:: Data extract ::
____________
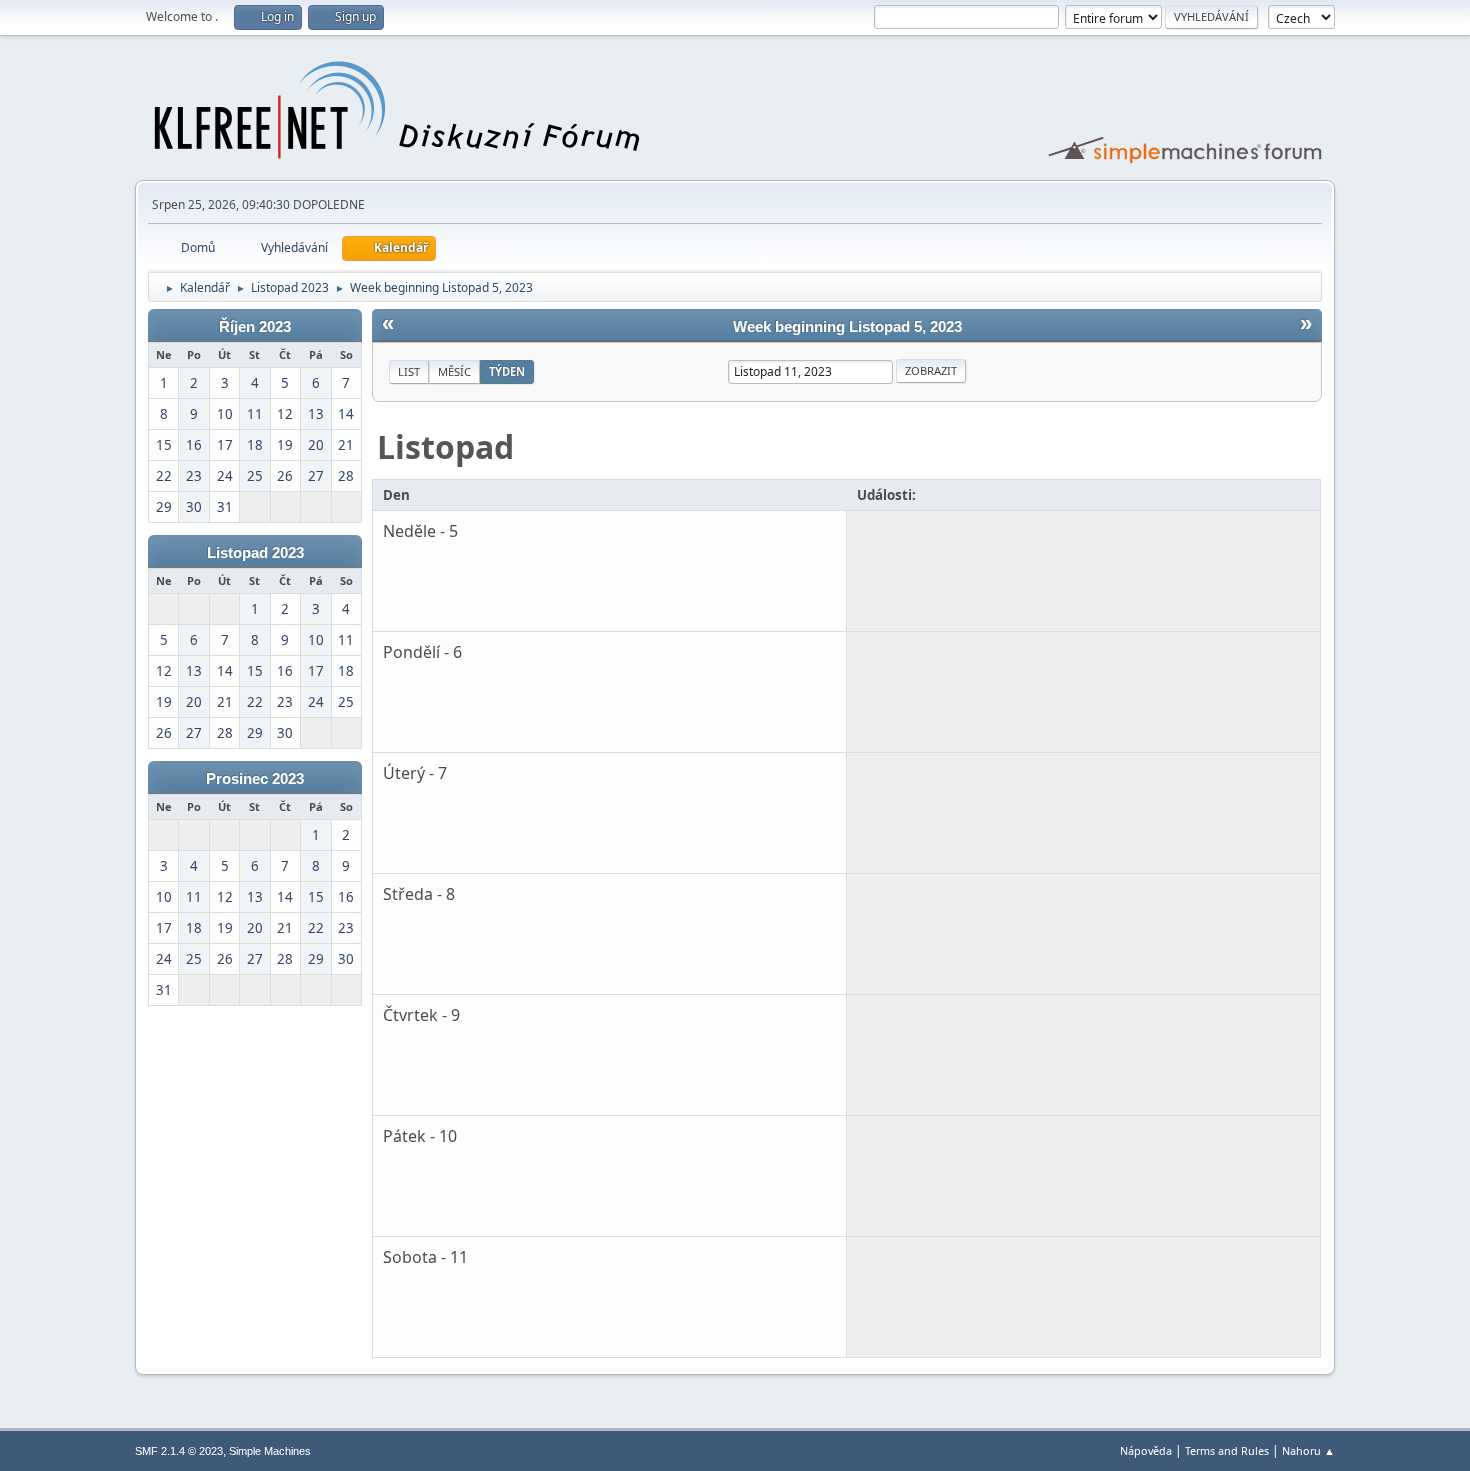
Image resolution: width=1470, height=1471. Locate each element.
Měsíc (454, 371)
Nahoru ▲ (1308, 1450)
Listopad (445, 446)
____________
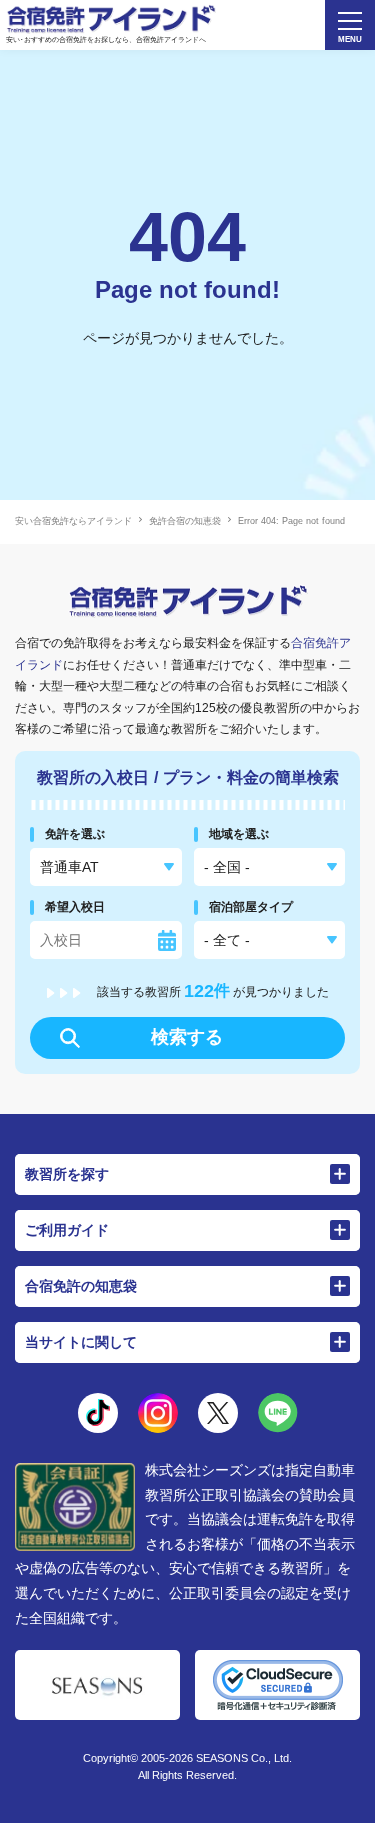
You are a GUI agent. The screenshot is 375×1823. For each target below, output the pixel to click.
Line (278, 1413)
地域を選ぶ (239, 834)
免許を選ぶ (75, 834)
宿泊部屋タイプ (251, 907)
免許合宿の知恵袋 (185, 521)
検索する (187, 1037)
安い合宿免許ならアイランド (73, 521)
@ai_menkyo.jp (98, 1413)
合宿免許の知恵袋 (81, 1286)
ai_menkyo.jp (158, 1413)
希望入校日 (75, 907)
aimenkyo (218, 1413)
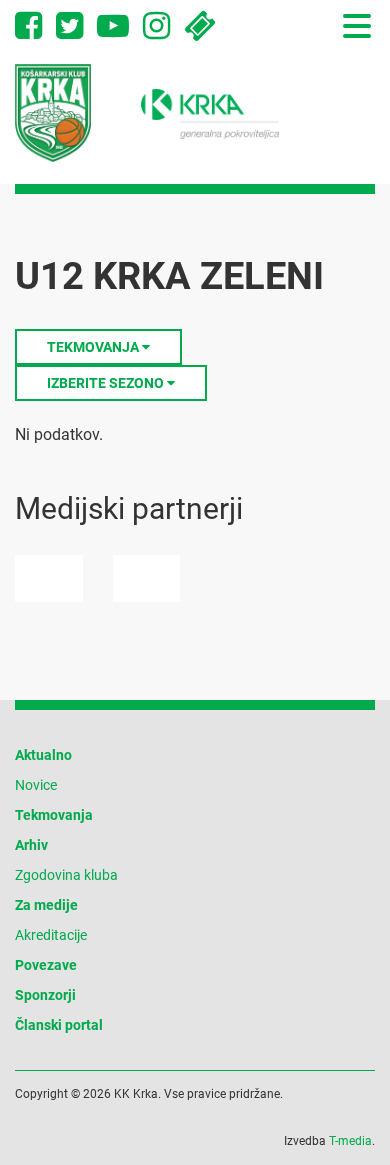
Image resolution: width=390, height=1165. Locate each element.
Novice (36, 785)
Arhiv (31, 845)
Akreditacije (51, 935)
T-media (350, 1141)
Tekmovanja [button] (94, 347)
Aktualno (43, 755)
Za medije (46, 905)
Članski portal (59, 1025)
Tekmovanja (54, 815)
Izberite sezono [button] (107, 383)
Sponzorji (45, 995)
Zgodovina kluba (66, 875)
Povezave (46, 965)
____________
:: What you need to do ::
Output exactly one stretch of the listing: from the line containing "Image resolution: width=1470, height=1471." through the line containing "Listopad (445, 446)", both end lines included.

:: Exercise solution ::
Image resolution: width=1470, height=1471. Locate each element.
Měsíc (454, 371)
Nahoru ▲ (1308, 1450)
Listopad (445, 446)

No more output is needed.